- DESCRIPTION OF THE TASK
Across all the entries below, how many lines mention the string "resolution"? Respond with a single number.

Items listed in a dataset
# # # # # # #

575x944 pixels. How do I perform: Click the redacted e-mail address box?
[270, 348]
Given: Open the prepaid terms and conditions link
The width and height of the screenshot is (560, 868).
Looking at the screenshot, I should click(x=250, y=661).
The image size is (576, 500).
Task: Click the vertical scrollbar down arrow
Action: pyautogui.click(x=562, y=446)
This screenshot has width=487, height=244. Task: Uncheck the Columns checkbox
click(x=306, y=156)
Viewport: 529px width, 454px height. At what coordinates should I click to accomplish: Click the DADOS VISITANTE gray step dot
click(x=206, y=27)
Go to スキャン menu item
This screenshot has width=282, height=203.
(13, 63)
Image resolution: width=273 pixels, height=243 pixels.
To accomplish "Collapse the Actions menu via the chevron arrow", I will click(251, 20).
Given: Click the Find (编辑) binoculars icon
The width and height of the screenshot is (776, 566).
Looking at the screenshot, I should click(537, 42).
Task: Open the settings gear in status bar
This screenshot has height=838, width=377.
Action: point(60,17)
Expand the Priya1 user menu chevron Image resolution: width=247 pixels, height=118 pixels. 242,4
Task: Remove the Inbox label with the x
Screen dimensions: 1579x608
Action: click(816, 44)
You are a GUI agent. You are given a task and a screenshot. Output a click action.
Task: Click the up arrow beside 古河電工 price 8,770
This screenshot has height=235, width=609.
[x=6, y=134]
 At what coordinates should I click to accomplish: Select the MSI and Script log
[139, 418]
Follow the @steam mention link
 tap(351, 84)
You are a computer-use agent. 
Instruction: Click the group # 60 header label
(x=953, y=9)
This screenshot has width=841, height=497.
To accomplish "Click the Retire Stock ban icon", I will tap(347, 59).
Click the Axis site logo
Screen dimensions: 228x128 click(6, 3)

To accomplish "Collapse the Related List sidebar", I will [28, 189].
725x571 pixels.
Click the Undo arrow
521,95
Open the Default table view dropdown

# # # # # # #

- TASK OUTPUT
2